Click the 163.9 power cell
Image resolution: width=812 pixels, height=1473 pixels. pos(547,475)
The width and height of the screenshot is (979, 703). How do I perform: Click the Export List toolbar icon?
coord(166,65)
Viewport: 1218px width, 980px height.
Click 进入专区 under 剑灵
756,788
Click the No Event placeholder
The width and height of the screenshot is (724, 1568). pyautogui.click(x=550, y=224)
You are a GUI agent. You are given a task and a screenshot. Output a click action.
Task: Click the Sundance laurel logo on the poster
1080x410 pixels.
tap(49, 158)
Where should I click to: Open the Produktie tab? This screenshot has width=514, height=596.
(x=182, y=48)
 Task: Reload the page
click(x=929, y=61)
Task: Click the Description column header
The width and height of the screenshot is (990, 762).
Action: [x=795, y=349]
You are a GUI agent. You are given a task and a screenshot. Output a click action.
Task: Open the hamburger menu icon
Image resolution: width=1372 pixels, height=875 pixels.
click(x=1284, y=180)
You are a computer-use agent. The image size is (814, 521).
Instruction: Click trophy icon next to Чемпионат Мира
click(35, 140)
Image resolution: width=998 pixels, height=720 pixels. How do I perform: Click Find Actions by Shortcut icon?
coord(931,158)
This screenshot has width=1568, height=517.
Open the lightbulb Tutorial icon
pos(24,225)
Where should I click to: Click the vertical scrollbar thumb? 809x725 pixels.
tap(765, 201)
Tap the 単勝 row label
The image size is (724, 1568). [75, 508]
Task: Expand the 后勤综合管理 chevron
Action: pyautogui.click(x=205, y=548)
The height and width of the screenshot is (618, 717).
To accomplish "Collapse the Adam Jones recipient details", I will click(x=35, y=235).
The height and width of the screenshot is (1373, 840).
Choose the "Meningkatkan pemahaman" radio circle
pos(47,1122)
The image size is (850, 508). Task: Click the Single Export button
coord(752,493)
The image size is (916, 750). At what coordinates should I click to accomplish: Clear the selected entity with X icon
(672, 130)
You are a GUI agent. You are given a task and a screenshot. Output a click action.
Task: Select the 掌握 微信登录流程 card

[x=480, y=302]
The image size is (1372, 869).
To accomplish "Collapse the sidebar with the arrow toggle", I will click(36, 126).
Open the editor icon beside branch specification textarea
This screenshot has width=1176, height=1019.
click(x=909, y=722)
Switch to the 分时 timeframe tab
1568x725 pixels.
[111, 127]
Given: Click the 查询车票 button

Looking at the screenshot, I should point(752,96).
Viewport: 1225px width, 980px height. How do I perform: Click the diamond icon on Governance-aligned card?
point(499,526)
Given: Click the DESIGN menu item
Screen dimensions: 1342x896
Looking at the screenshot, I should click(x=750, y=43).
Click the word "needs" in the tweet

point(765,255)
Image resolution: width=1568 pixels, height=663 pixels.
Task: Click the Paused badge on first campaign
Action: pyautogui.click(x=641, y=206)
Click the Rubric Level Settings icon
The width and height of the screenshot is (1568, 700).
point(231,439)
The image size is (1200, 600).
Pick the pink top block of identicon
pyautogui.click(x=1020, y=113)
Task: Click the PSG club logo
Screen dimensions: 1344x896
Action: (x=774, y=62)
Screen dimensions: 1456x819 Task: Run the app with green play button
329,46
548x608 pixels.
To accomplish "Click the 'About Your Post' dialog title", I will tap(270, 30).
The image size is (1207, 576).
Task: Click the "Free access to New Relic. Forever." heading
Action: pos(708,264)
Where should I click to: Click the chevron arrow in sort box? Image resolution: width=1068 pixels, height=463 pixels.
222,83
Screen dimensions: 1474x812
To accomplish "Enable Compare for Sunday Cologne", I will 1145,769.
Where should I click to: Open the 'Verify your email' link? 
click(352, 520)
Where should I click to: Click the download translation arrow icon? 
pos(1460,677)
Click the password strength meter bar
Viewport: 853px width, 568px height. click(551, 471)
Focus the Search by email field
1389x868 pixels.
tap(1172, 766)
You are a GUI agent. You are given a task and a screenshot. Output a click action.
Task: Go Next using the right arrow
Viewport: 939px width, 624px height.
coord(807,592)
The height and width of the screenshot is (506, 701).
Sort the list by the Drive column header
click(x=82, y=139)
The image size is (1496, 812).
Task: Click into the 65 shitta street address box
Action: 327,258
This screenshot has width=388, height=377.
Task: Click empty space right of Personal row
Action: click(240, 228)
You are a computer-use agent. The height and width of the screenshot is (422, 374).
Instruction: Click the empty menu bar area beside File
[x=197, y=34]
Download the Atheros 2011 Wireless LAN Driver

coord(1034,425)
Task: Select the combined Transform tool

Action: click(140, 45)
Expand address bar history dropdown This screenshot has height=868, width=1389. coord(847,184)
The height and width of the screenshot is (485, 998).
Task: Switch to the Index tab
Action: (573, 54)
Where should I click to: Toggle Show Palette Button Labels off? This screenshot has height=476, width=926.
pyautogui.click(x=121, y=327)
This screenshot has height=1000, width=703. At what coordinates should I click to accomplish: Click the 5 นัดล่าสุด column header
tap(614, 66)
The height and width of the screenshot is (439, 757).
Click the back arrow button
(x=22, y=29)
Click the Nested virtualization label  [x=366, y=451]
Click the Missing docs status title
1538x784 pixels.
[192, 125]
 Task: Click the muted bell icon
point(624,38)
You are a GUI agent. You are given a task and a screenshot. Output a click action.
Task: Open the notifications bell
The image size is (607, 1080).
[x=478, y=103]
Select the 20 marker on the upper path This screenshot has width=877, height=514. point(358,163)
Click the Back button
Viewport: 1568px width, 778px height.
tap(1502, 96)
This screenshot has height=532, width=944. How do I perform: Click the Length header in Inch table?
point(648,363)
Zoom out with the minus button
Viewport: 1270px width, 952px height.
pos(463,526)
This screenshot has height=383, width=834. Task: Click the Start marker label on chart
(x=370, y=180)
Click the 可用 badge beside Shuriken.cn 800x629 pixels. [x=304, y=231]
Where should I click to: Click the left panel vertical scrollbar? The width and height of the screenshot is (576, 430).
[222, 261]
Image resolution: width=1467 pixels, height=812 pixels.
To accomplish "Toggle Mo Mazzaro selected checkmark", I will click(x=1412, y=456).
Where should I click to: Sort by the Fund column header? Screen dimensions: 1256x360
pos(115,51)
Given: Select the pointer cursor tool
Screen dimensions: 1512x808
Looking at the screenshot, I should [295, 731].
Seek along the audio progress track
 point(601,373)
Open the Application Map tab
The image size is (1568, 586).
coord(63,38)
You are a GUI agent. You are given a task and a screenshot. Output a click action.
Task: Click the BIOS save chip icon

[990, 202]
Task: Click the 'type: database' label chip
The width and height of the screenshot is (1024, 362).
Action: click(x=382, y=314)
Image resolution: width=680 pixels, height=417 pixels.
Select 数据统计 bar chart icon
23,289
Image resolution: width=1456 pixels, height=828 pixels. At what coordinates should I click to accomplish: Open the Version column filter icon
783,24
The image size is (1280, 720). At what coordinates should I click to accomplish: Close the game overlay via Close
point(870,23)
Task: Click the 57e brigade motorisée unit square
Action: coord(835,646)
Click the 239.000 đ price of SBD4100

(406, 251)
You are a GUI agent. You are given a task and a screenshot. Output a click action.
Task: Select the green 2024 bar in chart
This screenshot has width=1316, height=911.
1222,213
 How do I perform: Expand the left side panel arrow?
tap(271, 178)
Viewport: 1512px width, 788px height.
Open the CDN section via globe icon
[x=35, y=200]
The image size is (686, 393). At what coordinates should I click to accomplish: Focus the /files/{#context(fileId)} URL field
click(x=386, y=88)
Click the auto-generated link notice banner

## SHORT TASK
Return every one of the records above word for word, keeping each line and its order unchanged.

## EXERCISE RESPONSE
Click the 163.9 power cell
Image resolution: width=812 pixels, height=1473 pixels. pos(547,475)
The width and height of the screenshot is (979, 703). How do I perform: Click the Export List toolbar icon?
coord(166,65)
Viewport: 1218px width, 980px height.
Click 进入专区 under 剑灵
756,788
Click the No Event placeholder
The width and height of the screenshot is (724, 1568). pyautogui.click(x=550, y=224)
You are a GUI agent. You are given a task and a screenshot. Output a click action.
Task: Click the Sundance laurel logo on the poster
1080x410 pixels.
tap(49, 158)
Where should I click to: Open the Produktie tab? This screenshot has width=514, height=596.
(x=182, y=48)
 Task: Reload the page
click(x=929, y=61)
Task: Click the Description column header
The width and height of the screenshot is (990, 762).
Action: [x=795, y=349]
You are a GUI agent. You are given a task and a screenshot. Output a click action.
Task: Open the hamburger menu icon
Image resolution: width=1372 pixels, height=875 pixels.
click(x=1284, y=180)
You are a computer-use agent. The image size is (814, 521).
Instruction: Click trophy icon next to Чемпионат Мира
click(35, 140)
Image resolution: width=998 pixels, height=720 pixels. How do I perform: Click Find Actions by Shortcut icon?
coord(931,158)
This screenshot has width=1568, height=517.
Open the lightbulb Tutorial icon
pos(24,225)
Where should I click to: Click the vertical scrollbar thumb? 809x725 pixels.
tap(765, 201)
Tap the 単勝 row label
The image size is (724, 1568). [75, 508]
Task: Expand the 后勤综合管理 chevron
Action: pyautogui.click(x=205, y=548)
The height and width of the screenshot is (618, 717).
To accomplish "Collapse the Adam Jones recipient details", I will click(x=35, y=235).
The height and width of the screenshot is (1373, 840).
Choose the "Meningkatkan pemahaman" radio circle
pos(47,1122)
The image size is (850, 508). Task: Click the Single Export button
coord(752,493)
The image size is (916, 750). At what coordinates should I click to accomplish: Clear the selected entity with X icon
(672, 130)
You are a GUI agent. You are given a task and a screenshot. Output a click action.
Task: Select the 掌握 微信登录流程 card

[x=480, y=302]
The image size is (1372, 869).
To accomplish "Collapse the sidebar with the arrow toggle", I will click(36, 126).
Open the editor icon beside branch specification textarea
This screenshot has width=1176, height=1019.
click(x=909, y=722)
Switch to the 分时 timeframe tab
1568x725 pixels.
[111, 127]
Given: Click the 查询车票 button

Looking at the screenshot, I should point(752,96).
Viewport: 1225px width, 980px height. How do I perform: Click the diamond icon on Governance-aligned card?
point(499,526)
Given: Click the DESIGN menu item
Screen dimensions: 1342x896
Looking at the screenshot, I should click(x=750, y=43).
Click the word "needs" in the tweet

point(765,255)
Image resolution: width=1568 pixels, height=663 pixels.
Task: Click the Paused badge on first campaign
Action: pyautogui.click(x=641, y=206)
Click the Rubric Level Settings icon
The width and height of the screenshot is (1568, 700).
point(231,439)
The image size is (1200, 600).
Pick the pink top block of identicon
pyautogui.click(x=1020, y=113)
Task: Click the PSG club logo
Screen dimensions: 1344x896
Action: (x=774, y=62)
Screen dimensions: 1456x819 Task: Run the app with green play button
329,46
548x608 pixels.
To accomplish "Click the 'About Your Post' dialog title", I will tap(270, 30).
The image size is (1207, 576).
Task: Click the "Free access to New Relic. Forever." heading
Action: pos(708,264)
Where should I click to: Click the chevron arrow in sort box? Image resolution: width=1068 pixels, height=463 pixels.
222,83
Screen dimensions: 1474x812
To accomplish "Enable Compare for Sunday Cologne", I will 1145,769.
Where should I click to: Open the 'Verify your email' link? 
click(352, 520)
Where should I click to: Click the download translation arrow icon? 
pos(1460,677)
Click the password strength meter bar
Viewport: 853px width, 568px height. click(551, 471)
Focus the Search by email field
1389x868 pixels.
tap(1172, 766)
You are a GUI agent. You are given a task and a screenshot. Output a click action.
Task: Go Next using the right arrow
Viewport: 939px width, 624px height.
coord(807,592)
The height and width of the screenshot is (506, 701).
Sort the list by the Drive column header
click(x=82, y=139)
The image size is (1496, 812).
Task: Click into the 65 shitta street address box
Action: 327,258
This screenshot has width=388, height=377.
Task: Click empty space right of Personal row
Action: click(240, 228)
You are a computer-use agent. The height and width of the screenshot is (422, 374).
Instruction: Click the empty menu bar area beside File
[x=197, y=34]
Download the Atheros 2011 Wireless LAN Driver

coord(1034,425)
Task: Select the combined Transform tool

Action: click(140, 45)
Expand address bar history dropdown This screenshot has height=868, width=1389. coord(847,184)
The height and width of the screenshot is (485, 998).
Task: Switch to the Index tab
Action: (573, 54)
Where should I click to: Toggle Show Palette Button Labels off? This screenshot has height=476, width=926.
pyautogui.click(x=121, y=327)
This screenshot has height=1000, width=703. At what coordinates should I click to accomplish: Click the 5 นัดล่าสุด column header
tap(614, 66)
The height and width of the screenshot is (439, 757).
Click the back arrow button
(x=22, y=29)
Click the Nested virtualization label  [x=366, y=451]
Click the Missing docs status title
1538x784 pixels.
[192, 125]
 Task: Click the muted bell icon
point(624,38)
You are a GUI agent. You are given a task and a screenshot. Output a click action.
Task: Open the notifications bell
The image size is (607, 1080).
[x=478, y=103]
Select the 20 marker on the upper path This screenshot has width=877, height=514. point(358,163)
Click the Back button
Viewport: 1568px width, 778px height.
tap(1502, 96)
This screenshot has height=532, width=944. How do I perform: Click the Length header in Inch table?
point(648,363)
Zoom out with the minus button
Viewport: 1270px width, 952px height.
pos(463,526)
This screenshot has height=383, width=834. Task: Click the Start marker label on chart
(x=370, y=180)
Click the 可用 badge beside Shuriken.cn 800x629 pixels. [x=304, y=231]
Where should I click to: Click the left panel vertical scrollbar? The width and height of the screenshot is (576, 430).
[222, 261]
Image resolution: width=1467 pixels, height=812 pixels.
To accomplish "Toggle Mo Mazzaro selected checkmark", I will click(x=1412, y=456).
Where should I click to: Sort by the Fund column header? Screen dimensions: 1256x360
pos(115,51)
Given: Select the pointer cursor tool
Screen dimensions: 1512x808
Looking at the screenshot, I should [295, 731].
Seek along the audio progress track
 point(601,373)
Open the Application Map tab
The image size is (1568, 586).
coord(63,38)
You are a GUI agent. You are given a task and a screenshot. Output a click action.
Task: Click the BIOS save chip icon

[990, 202]
Task: Click the 'type: database' label chip
The width and height of the screenshot is (1024, 362).
Action: click(x=382, y=314)
Image resolution: width=680 pixels, height=417 pixels.
Select 数据统计 bar chart icon
23,289
Image resolution: width=1456 pixels, height=828 pixels. At what coordinates should I click to accomplish: Open the Version column filter icon
783,24
The image size is (1280, 720). At what coordinates should I click to accomplish: Close the game overlay via Close
point(870,23)
Task: Click the 57e brigade motorisée unit square
Action: coord(835,646)
Click the 239.000 đ price of SBD4100

(406, 251)
You are a GUI agent. You are given a task and a screenshot. Output a click action.
Task: Select the green 2024 bar in chart
This screenshot has width=1316, height=911.
1222,213
 How do I perform: Expand the left side panel arrow?
tap(271, 178)
Viewport: 1512px width, 788px height.
Open the CDN section via globe icon
[x=35, y=200]
The image size is (686, 393). At what coordinates should I click to accomplish: Focus the /files/{#context(fileId)} URL field
click(x=386, y=88)
Click the auto-generated link notice banner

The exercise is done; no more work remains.